Supporters of the Justice 8 activists were widely upset when hearing Detective Johnson say that many of the accusations were not investigated and that the detective solely relied on the statements of both Doe #1 and Doe #2.

On the other hand, families and supporters of the activists felt validated, since many of them are already speculating that there is not enough proof of the accusations being made against some of the activists.

“I feel good about how today went because the detective on the case proved today that he doesn't really have any evidence that proves the allegations made by John Doe#1,” said Edin Enamorado’s cousin, James. “I know it’s not over, but today made us feel a little better. We’re hoping people keep supporting all of the Justice 8 so they can be out soon.”

In the last 30 minutes of the hearing, a second witness, Pomona police officer Edgar Rodriguez, who responded to the initial call at El Super, was called to the stand. Due to limited time, few details could be shared regarding his involvement and testimony regarding the Pomona incident.

Photo by: Janette Villafana for L.A. TACO.Information regarding fundraisers and where to donate to each of the Justice 8.
Document provided by Jacqueline Orozco

Acevedo, the only activist granted bail last week, was also in court with his family. According to Jaqueline Orozco, a parent of one of Acevedo’s students who was present at Wednesday's hearing, the educator and longtime activist was fired from his position as a middle school history teacher at Hardy Brown College Prep.

“He got fired,“ Orozco said outside the court. "He worked at a school that is built on teaching the kids to stand up for their rights and always speak up, and for the school to darle la espalda (give their back to him), that's not right. Jaguar is the only one who got bail. That has to count for something. He was not considered a threat to society. He’s not a threat to children. So why fire him? The only thing they told the students was that he was not coming back.”

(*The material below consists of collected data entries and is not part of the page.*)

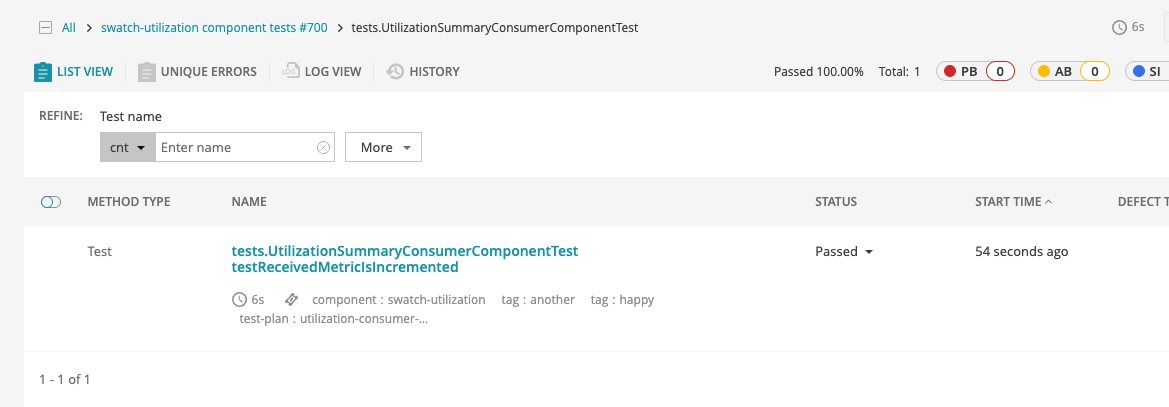Image resolution: width=1169 pixels, height=407 pixels.
Task: Switch to the History tab
Action: click(x=434, y=72)
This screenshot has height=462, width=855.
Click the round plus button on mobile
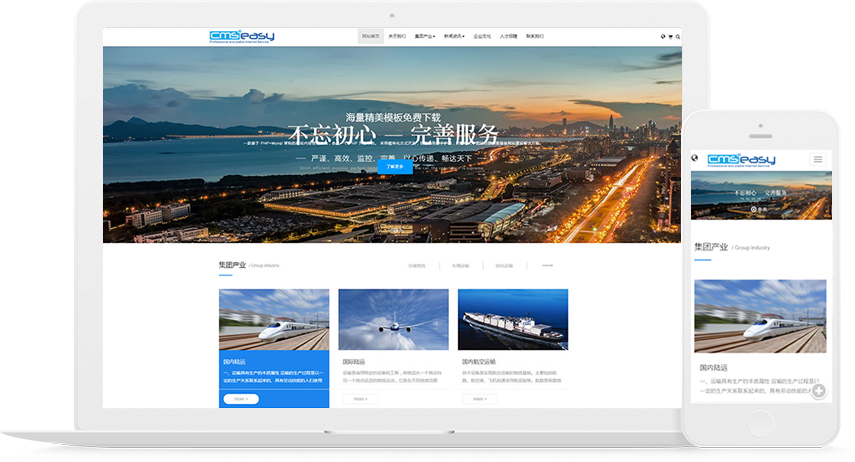coord(818,391)
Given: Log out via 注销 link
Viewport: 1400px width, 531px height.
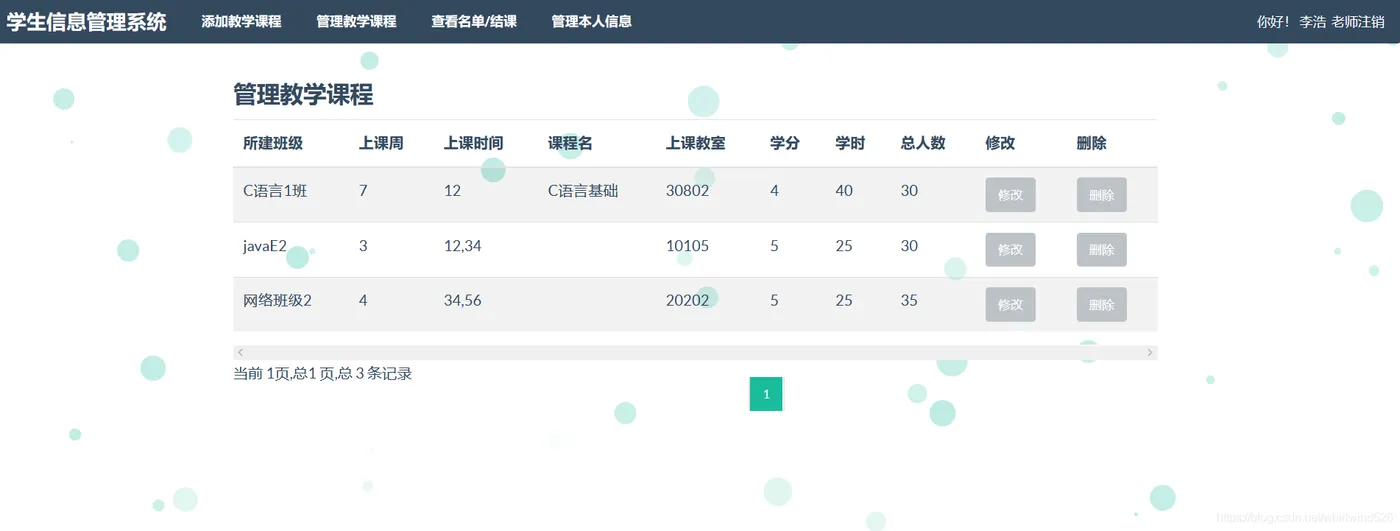Looking at the screenshot, I should [1371, 21].
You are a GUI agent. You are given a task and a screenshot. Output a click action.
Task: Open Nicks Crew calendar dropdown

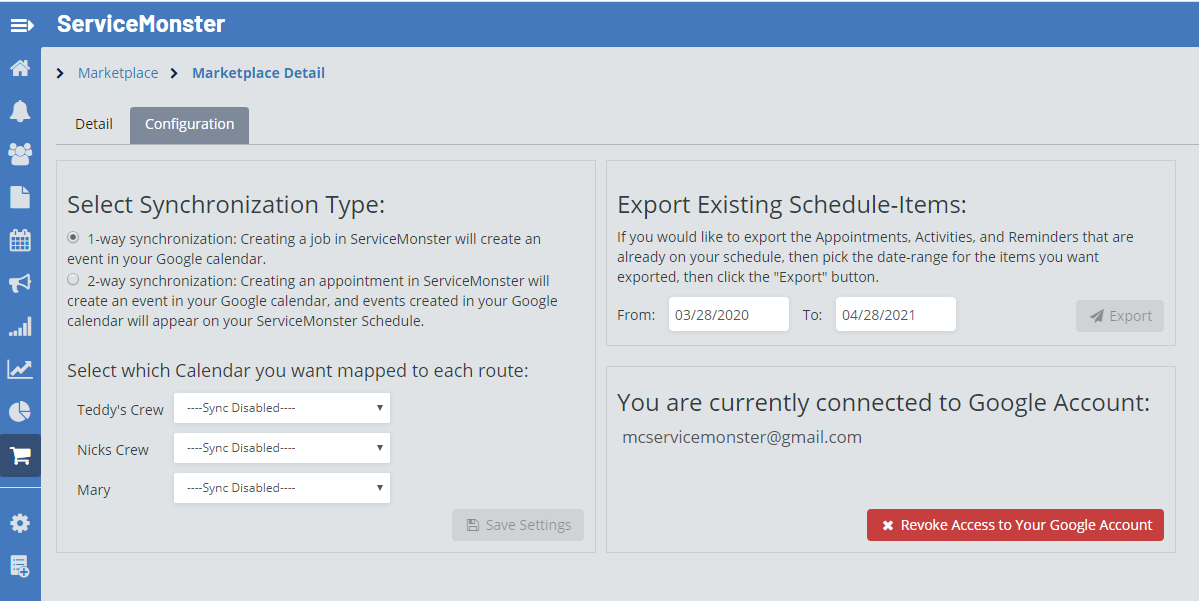pos(282,448)

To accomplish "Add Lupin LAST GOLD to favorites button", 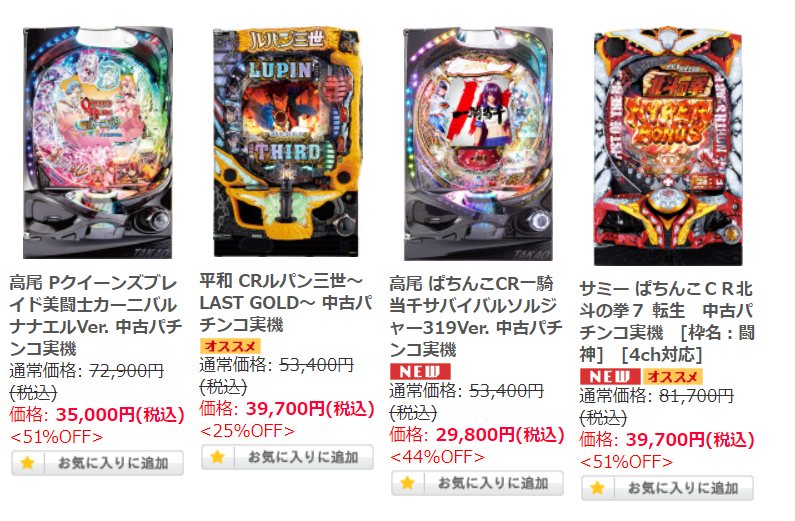I will (x=287, y=457).
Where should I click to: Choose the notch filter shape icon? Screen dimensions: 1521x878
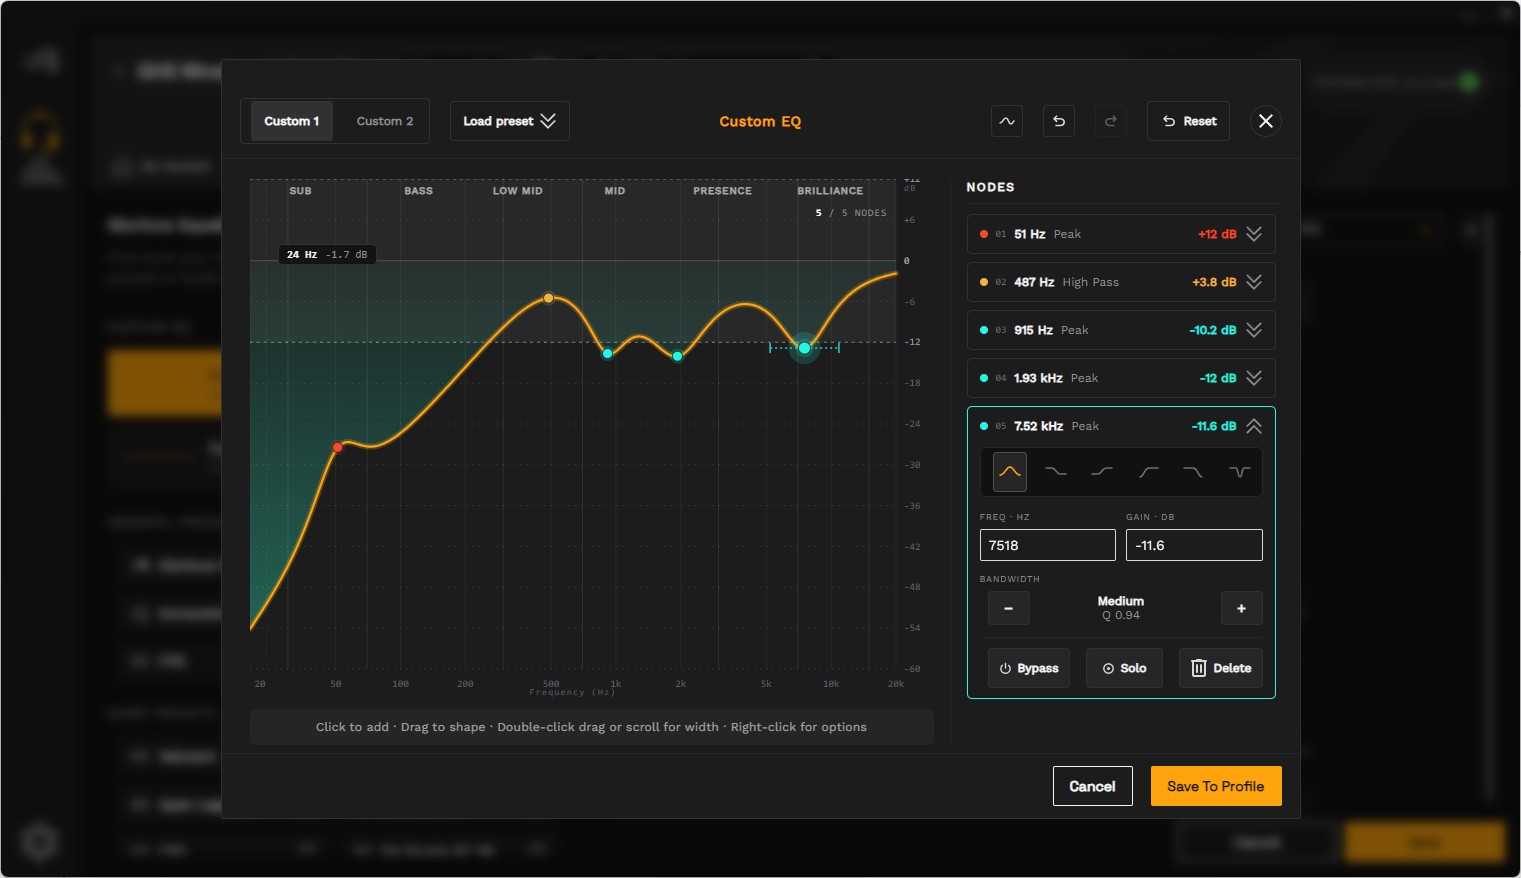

Orozco said that on January 1st, parents received an email from Hardy Brown College Prep's principal stating that Acevedo would no longer be part of Hardy Brown and that a new teacher would replace him. No other explanations for his removal were given.

Orozco said that when her daughter walked into her class on Tuesday, some of Acevedo's belongings remained in his classroom. 

“It hurts because he goes above and beyond," she said while holding back tears. "We don’t see him as just a teacher. We see him like family. She (her daughter) was out of school for three weeks due to medical reasons, and he was there through it all. Not even the principal reached out to see what happened, but (Acevedo) went out of his way to call the hospital to talk to her.”

“He isn't just a teacher to me,” added Orozco’s daughter, speaking in a soft voice outside the courtroom. “He’s helped me out a lot. He will always have a big place in my heart, and if anything happens, I’m here for him because he deserves it. He deserves the support.”

Orozco told us that a year prior, a different teacher was fighting charges alleging sexual misconduct with a student and was allowed to remain teaching while he fought his case. This left them puzzled as to why Acevedo was fired, seeing as his charges did not involve any kind of threat to children. 

L.A. TACO reached out to both Hardy Brown College School Prep and Fortune School for a statement regarding the termination of Acevedo and other allegations but has yet to receive a response. 

As for the rest of the activists, their families continue to ask the public for support and donations for legal fees. Enamorado’s attorney also called for action yesterday after the hearing, requesting that people email him any video regarding the Victorville incident.

He also mentioned his plans to dispute 15 of the charges that Enamorado is currently facing, due to the alleged incidents happening outside of Victorville. 

Court resumed this morning, and the preliminary hearing is set to possibly continue through next Monday.

Attorneys representing the activists said that after the preliminary hearing, they hope to once again request bail for the seven activists who remain in custody.